I.

Halloween.... La période de l'année que j'aime le plus.

Certains vont préférer le printemps pour la douceur des températures, les journées plus longues. D'autres vont préférer Noël, les chocolats chauds, l'odeur du sapin et de la mandarine, les cadeaux.

Moi j'aime Halloween.

Pendant une semaine dans la ville où je vis, tout le monde arbore un costume jusqu'au jour de la grande soirée du 31 octobre. Ça ne choque personne, c'est une tradition chez nous, pour célébrer nos ancêtres celtes.

Pendant une semaine, je ne porte pas de costume, de déguisement. C'est la seule semaine de l'année où je suis pleinement moi-même. Un Ange.

J'ai la possibilité de déployer mes ailes quand je veux, sans que personne ne se retourne sur moi. Je suis libre une semaine par an et ça fait du bien. Véritablement.

Je pense que beaucoup de personnes que je côtoie profite d'Halloween pour être eux-mêmes également, mais d'une autre manière que moi.

Mon apparence n'a pas changé depuis que j'ai été envoyé sur Terre, il y a vingt-huit ans, où je veille sur une petite communauté d'humains. Mais chaque 31 octobre à minuit, mes petits humains oublient mon existence. Ils ne doivent pas découvrir qui je suis vraiment. Alors pour moi c'est un éternel recommencement.

"Les hautes instances" ne m'ont jamais vraiment expliqué la raison de mon envoi sur Terre.
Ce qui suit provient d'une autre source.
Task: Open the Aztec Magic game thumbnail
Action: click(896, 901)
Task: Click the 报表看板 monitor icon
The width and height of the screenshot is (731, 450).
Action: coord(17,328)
J'étais plutôt bien moi, "là-haut", à veiller sur les humains. C'était amusant... souvent, triste... parfois. J'accordais beaucoup d'importance à remplir ma mission et aider, guider, soutenir mes petits humains.

Parfois, les humains ont cette sensation étrange de ne pas être seul dans une pièce ou de voir une ombre passer furtivement. C'est moi. Je suis là, j'observe. Enfin c'était moi. Puisque maintenant je vis au milieu d'eux, comme un humain ou presque.
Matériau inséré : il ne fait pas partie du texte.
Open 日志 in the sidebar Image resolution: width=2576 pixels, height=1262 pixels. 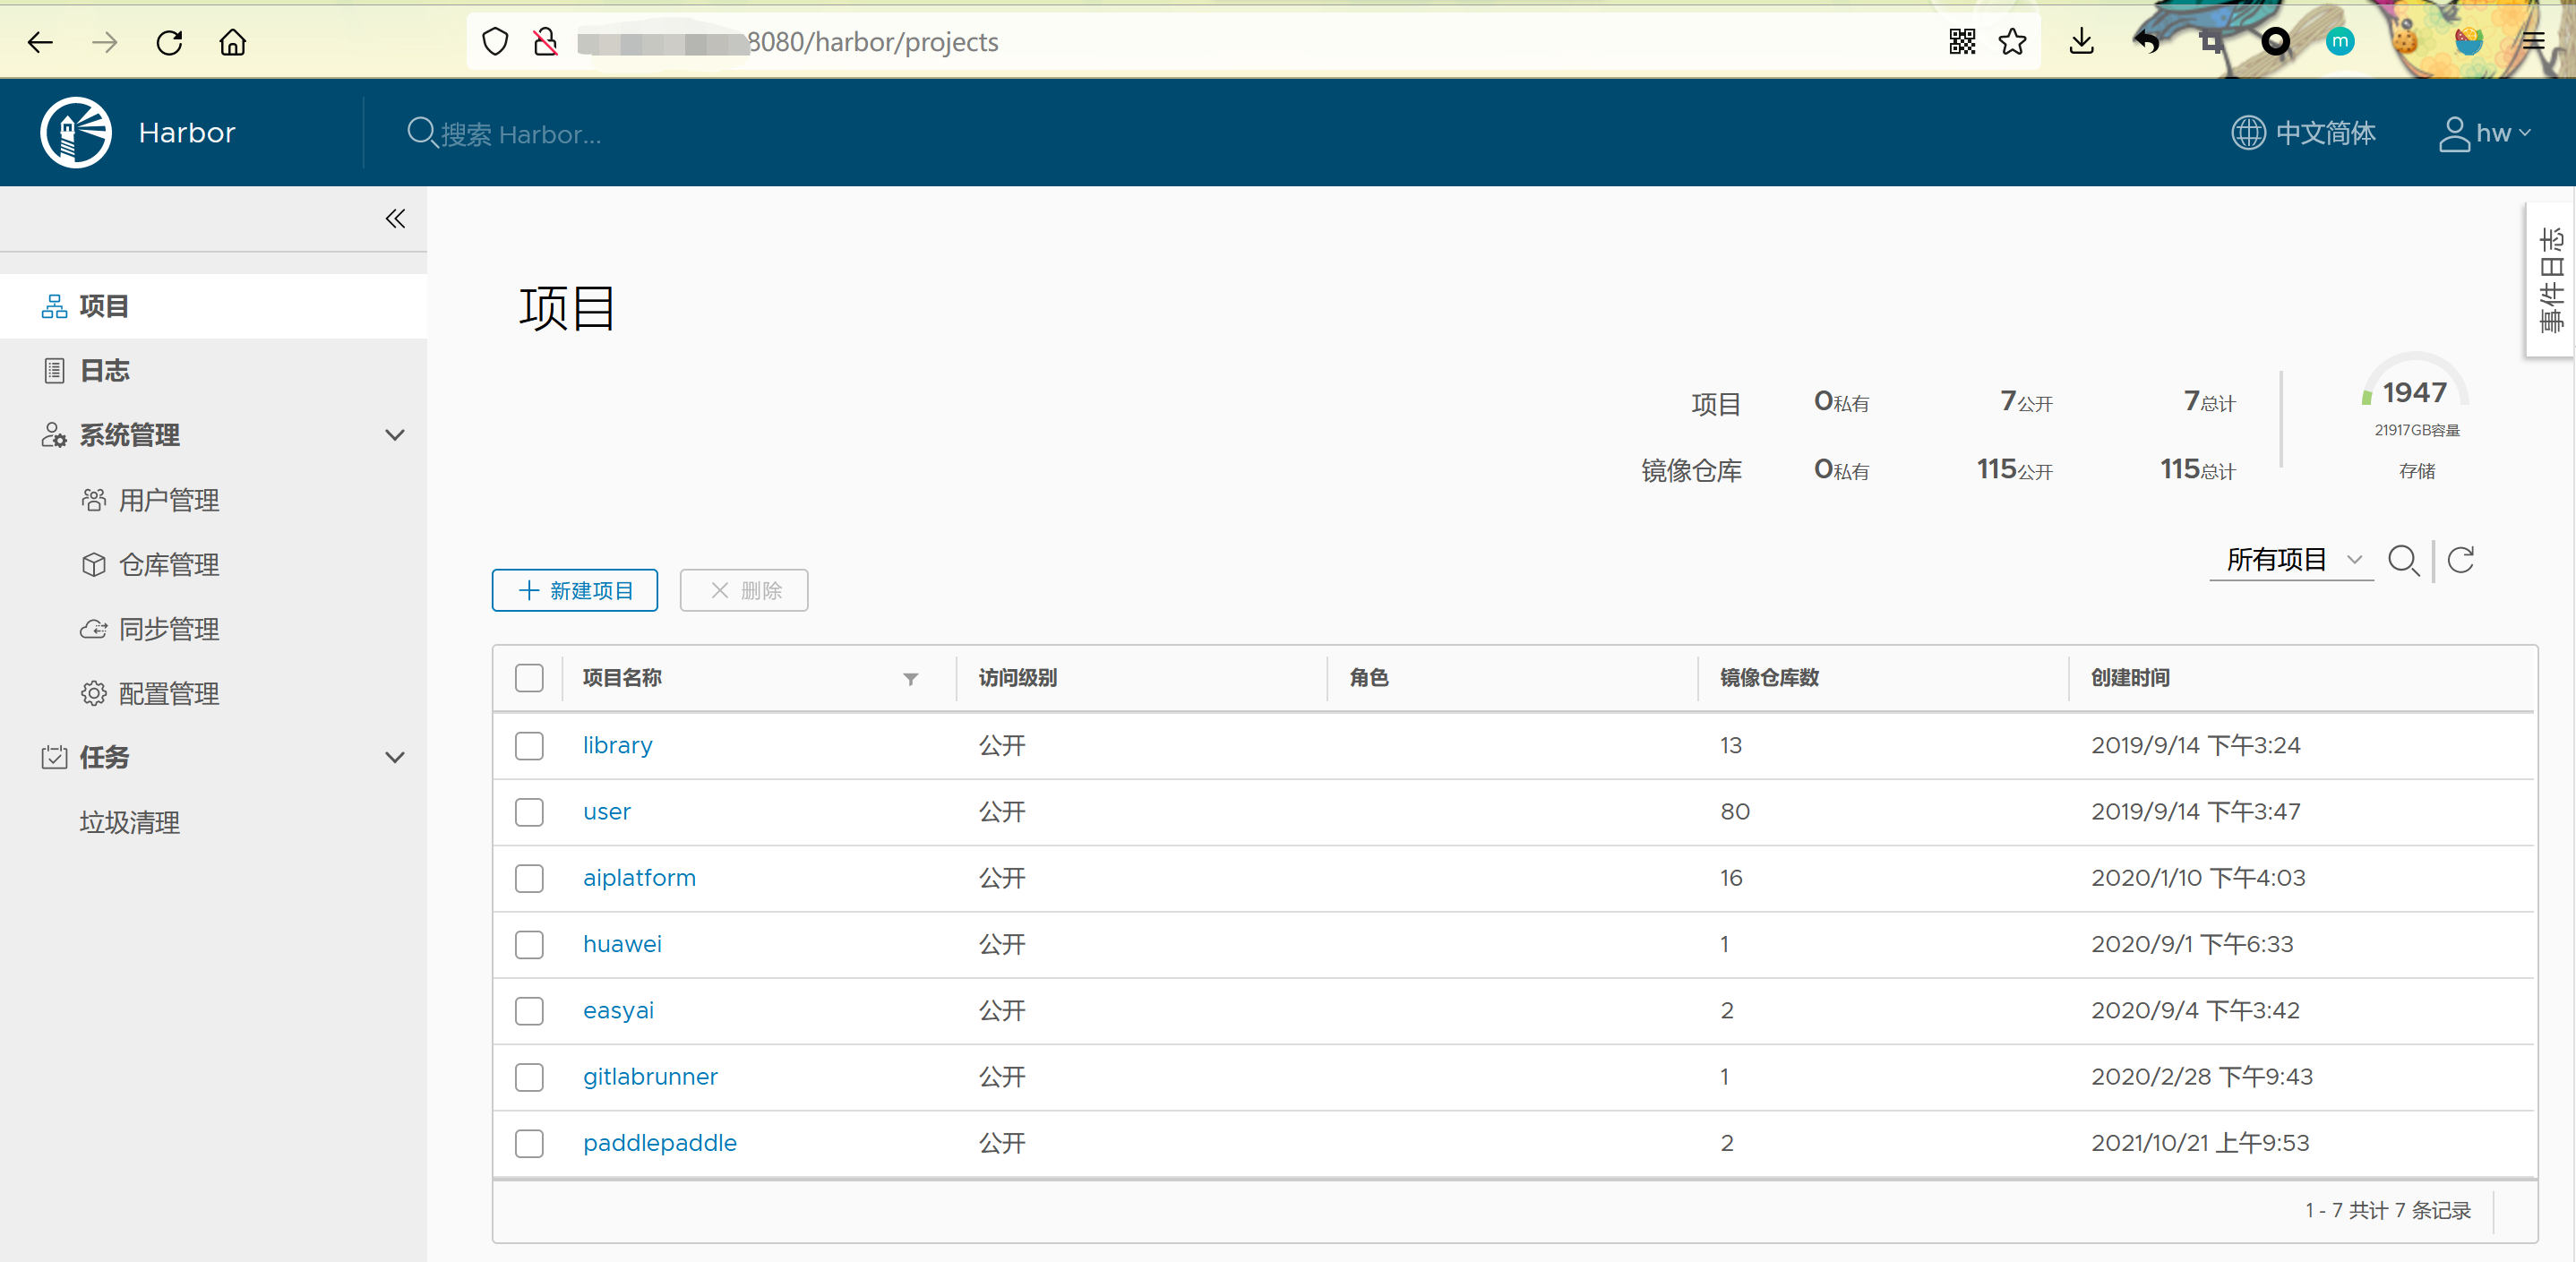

Je suis un Ange. Un être magique. J'ai une apparence humaine mais je ne suis pas fait de chair et de sang. S'il y a un cœur dans ma poitrine, il ne bat pas. Ce n'est pas lui qui me maintient en vie mais l'énergie qui irradie des êtres humains sur qui je veille. J'ai deux magnifiques ailes dans le dos qui se colorent selon mon humeur et surtout selon l'humeur de mon entourage. Parce que, personnellement, je suis juste bien. Heureux simplement.
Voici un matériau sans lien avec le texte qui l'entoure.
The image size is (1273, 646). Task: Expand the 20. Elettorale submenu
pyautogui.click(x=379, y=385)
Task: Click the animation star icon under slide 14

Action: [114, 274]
Mes ailes ne changent d'ailleurs plus de couleur depuis quelques semaines. Elles ont des reflets bleutés, semblable à la couleur des yeux de Louis.

Louis.

Depuis que je suis sur Terre, c'est la première fois que je m'attache autant à un être humain. Louis me procure des sensations inconnues dans tout mon être, quand il me regarde, quand il me parle doucement, quand ses lèvres effleurent les miennes ou ses mains caressent mon corps. Louis est la première personne que j'ai jamais embrassée, la première personne à avoir glissé ses lèvres sur mon corps. Il est la première personne que j'ai osé découvrir, toucher, caresser. J'ai l'impression qu'un fluide parcourt tout mon corps. J'ai l'impression de ressentir ce sentiment qui guide les humains dans la plupart de leurs choix. L'amour.

Mais je suis un Ange et je n'ai pas la faculté d'aimer.

Pourtant, je me rends compte que j'apprécie la compagnie de Louis, que j'attends qu'il passe la porte de ma petite boutique avec ce sourire qui me donne envie de le contempler, inlassablement.

C'est si nouveau pour moi que j'ai fini par en parler à Liam, mon référent des hautes instances.

"J'ai pas envie de devoir recommencer tu sais, je lui dis.

- Quoi donc ? répond Liam.

- Et bien, tout ça. J'aime bien ce que nous partageons avec Louis, même avec les autres habitants du village. Cette année a été agréable.

- Pourtant il n'y a pas le choix Harry. Tu sais que tes rencontres sont éphémères. Ce n'est pas la première fois que tu apprécies tes humains. Et puis toi, tu ne les perds pas vraiment.

- Je sais. Mais cette année c'est différent. Il y a quelque chose de nouveau. Je le ressens au fond de moi. Et ça se voit même sur mes ailes.

- C'est vrai que je ne les vois plus changer de couleur depuis un moment.

- Non. Et chaque matin ça me surprend. Même l'autre jour, je suis intervenu auprès d'une jeune adolescente. En général, face à la détresse liée aux chagrins d'amour, je me colore de gris. Je suis resté bleu, comme si Louis était dans un coin de ma tête. Non vraiment cette année, je n'ai pas envie."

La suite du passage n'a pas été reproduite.